PORT PHILLIP BAY


Common Stargazer 

Kathetostoma laeve (Bloch & Schneider, 1801)

View scientific description and taxonomy

Scientific Details

Meristics.
Dorsal fin spines/rays: 16-17
Anal fin spines/rays: 14-15
Caudal fin rays: 11-13
Pectoral fin rays: 18-20
Ventral fin spines/rays: I, 5

Interpreting fin count meristics.
Spines are in Roman numerals and soft rays are in Arabic numerals. Spines and rays that are continuous in one fin are separated by a comma. Fin sections are separated by semicolons.

Detailed descriptions of fin count and other meristics are in:
Gomon. M.F., Bray, D.J. & Kuiter, R.H. (eds) (2008) Fishes of Australia's Southern Coast. Sydney : Reed New Holland 928 pp.

Order level detail.
A large and highly diverse group of modern bony fishes many of which have a generalized perch like body form. Most have pelvic fins with one spine and 5 rays and the maxillary bone is excluded from the gape of the mouth. Interrelationships of the group are poorly understood and continue to be studied. They inhabit almost all aquatic habitats from high-altitude strams to the deep sea, although most are marine.

Family level detail.

• • • • •

* ACTIONS TO TAKE:
a) According to the stargazer page, why is the ventral fin count written as "I, 5"? Answer in one to three sentences.
b) List every fin that the stargazer page gives a count for, along with its count.
c) Resume the Common Stargazer page after its final line.
The listing isn't needed for any of this.

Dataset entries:
• • • • •

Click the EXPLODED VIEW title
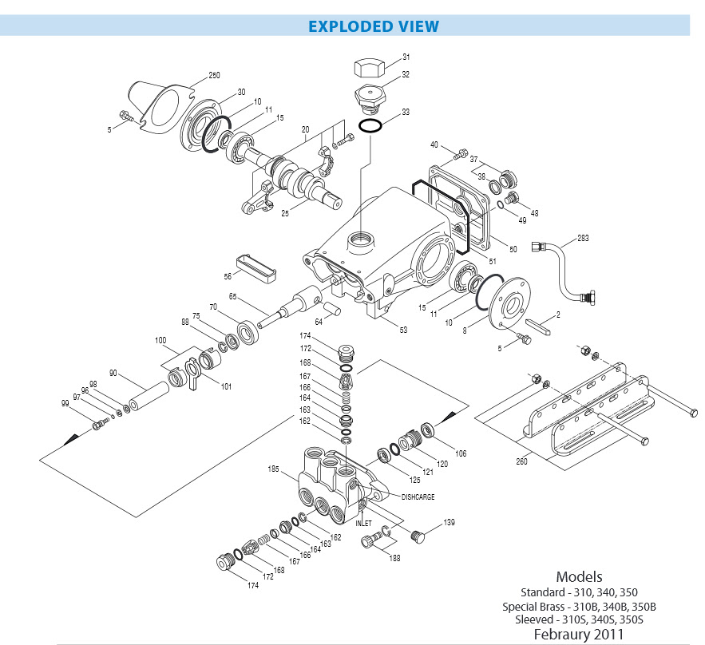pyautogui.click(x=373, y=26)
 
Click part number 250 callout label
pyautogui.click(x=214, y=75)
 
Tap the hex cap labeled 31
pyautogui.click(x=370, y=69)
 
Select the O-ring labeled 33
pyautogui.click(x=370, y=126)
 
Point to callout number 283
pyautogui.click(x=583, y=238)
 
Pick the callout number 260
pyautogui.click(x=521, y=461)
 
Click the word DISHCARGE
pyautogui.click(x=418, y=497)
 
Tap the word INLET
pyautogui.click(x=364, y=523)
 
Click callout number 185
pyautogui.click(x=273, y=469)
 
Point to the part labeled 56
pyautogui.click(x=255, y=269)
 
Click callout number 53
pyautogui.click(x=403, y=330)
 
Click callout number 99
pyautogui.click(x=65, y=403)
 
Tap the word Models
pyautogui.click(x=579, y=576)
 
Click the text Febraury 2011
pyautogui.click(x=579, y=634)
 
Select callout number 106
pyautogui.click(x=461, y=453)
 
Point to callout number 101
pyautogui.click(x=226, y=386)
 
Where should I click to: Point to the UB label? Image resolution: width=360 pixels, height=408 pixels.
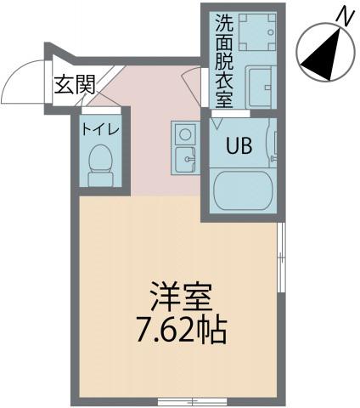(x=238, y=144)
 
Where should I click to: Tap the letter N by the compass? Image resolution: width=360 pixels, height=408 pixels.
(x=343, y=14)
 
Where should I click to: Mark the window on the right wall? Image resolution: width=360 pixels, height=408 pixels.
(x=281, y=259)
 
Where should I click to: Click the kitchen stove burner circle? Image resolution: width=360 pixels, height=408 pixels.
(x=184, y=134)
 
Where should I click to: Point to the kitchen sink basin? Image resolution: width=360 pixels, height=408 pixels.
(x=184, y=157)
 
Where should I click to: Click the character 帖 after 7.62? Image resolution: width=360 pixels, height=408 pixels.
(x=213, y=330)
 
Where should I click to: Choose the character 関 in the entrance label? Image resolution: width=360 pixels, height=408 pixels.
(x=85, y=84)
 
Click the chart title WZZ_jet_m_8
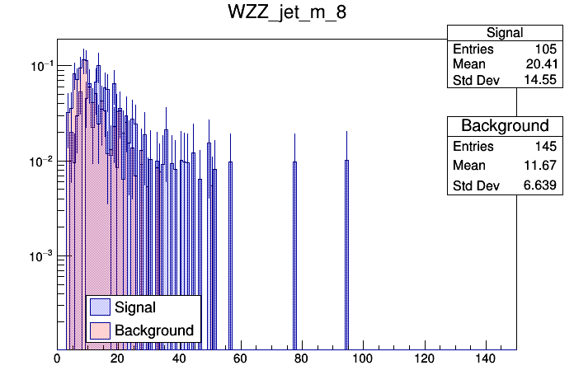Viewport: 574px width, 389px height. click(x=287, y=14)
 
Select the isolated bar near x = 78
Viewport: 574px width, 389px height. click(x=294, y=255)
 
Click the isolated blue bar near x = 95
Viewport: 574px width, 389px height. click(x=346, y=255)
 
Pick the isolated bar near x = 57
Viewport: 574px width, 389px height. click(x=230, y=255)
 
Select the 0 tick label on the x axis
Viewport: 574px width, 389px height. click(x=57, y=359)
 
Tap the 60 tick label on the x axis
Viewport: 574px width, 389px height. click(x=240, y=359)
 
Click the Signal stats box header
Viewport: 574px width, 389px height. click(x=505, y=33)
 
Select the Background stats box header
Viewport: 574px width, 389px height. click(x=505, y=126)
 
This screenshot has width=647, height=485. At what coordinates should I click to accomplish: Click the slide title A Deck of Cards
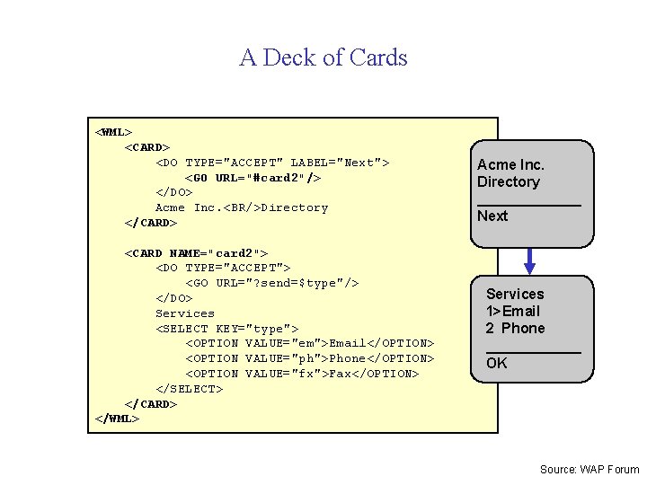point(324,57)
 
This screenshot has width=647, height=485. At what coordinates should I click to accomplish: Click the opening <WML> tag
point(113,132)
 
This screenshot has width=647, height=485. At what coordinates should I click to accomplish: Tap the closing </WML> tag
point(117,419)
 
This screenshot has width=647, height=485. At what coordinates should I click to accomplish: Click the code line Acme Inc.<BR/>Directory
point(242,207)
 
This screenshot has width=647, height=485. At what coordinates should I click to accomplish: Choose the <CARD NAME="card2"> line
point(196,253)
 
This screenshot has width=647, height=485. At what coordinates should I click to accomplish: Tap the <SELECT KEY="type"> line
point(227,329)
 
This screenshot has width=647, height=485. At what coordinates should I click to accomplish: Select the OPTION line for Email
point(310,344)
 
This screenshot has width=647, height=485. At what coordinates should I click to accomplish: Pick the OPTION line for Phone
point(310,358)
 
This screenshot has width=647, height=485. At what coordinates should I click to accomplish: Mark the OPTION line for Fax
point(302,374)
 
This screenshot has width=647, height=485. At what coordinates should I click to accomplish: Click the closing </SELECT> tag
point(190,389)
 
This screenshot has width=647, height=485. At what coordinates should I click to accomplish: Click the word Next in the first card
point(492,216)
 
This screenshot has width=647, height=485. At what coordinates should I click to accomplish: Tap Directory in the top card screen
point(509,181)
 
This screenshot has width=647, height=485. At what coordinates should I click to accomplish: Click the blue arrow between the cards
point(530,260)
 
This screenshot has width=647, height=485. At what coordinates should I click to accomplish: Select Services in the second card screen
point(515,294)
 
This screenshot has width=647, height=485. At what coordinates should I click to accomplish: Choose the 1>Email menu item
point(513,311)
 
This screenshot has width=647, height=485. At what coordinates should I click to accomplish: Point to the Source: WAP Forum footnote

• • • • •

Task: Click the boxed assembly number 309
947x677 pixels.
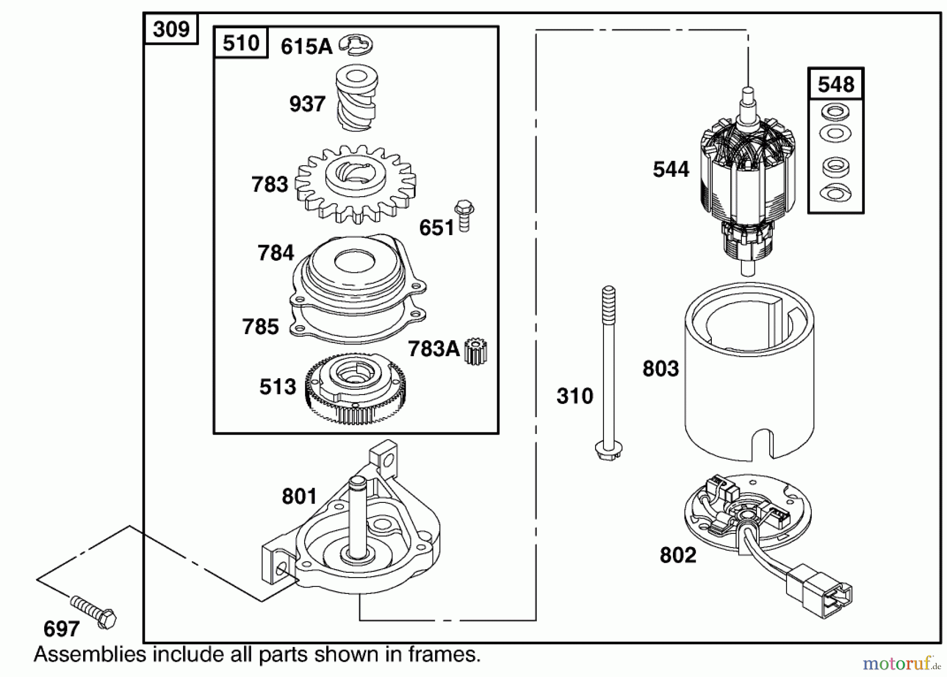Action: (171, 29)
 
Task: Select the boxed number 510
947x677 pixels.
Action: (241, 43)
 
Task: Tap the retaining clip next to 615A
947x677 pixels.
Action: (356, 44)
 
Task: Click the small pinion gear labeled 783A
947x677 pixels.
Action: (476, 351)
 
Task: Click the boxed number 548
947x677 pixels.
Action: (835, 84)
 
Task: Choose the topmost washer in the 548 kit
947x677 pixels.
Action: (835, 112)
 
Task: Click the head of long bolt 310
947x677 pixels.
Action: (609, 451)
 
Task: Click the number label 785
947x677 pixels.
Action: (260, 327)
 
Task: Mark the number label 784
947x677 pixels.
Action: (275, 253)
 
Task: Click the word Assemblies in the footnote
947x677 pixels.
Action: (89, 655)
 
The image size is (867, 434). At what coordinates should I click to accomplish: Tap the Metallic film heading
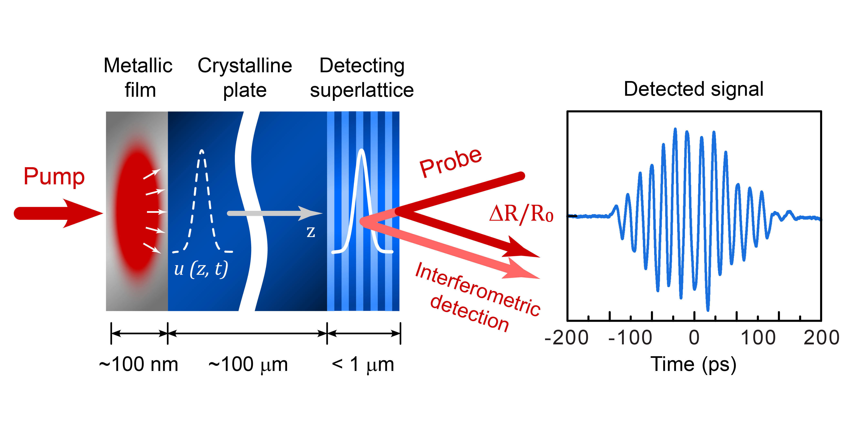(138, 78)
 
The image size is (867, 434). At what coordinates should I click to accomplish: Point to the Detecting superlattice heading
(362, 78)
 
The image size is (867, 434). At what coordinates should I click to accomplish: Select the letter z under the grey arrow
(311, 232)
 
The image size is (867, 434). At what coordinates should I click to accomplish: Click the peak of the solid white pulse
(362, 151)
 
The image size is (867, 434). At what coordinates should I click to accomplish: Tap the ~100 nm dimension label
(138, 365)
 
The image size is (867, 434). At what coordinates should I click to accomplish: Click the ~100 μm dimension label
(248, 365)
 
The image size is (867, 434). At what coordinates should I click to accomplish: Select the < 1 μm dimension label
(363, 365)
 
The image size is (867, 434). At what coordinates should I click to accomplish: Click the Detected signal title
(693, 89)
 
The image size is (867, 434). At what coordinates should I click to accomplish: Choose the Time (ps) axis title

• • • • •

* ANSWER SET:
a) The page says spines are written in Roman numerals and soft rays in Arabic numerals, with a comma separating spines and rays that are continuous in one fin. So "I, 5" means the ventral fin has one spine followed by five soft rays in the same fin.

b)
- Dorsal fin: 16-17
- Anal fin: 14-15
- Caudal fin: 11-13
- Pectoral fin: 18-20
- Ventral fin: I, 5

c)
Robust bottom dwelling fishes with large bony heads, large mouths opening vertically, upward directed eyes in most and a prominent spine just above the pectoral-fin base; tail rounded; pelvic fins small, on underside of head. Found worldwide in both shallow and deep waters.

Taxonomy

Phylum:
Chordata
Subphylum:
Craniata
Superclass:
Gnathostomata
Class:
Actinopterygii
Order:
Perciformes
Family:
Uranoscopidae
Genus:
Kathetostoma
Species:
laeve

General Description

Body robust, tapering towards the tail; head huge, squarish, bony; mouth large, upturned, giving an almost "bulldog"-like appearance; eyes on top of the head as the common name suggests; pectoral fins large, with a stout spine on top of fin base. Body dull greyish to brownish on top, paler below, with two dark bands or saddles across the back and a large dark smudge below the eye; markings becoming indistinct with age. To 75 cm.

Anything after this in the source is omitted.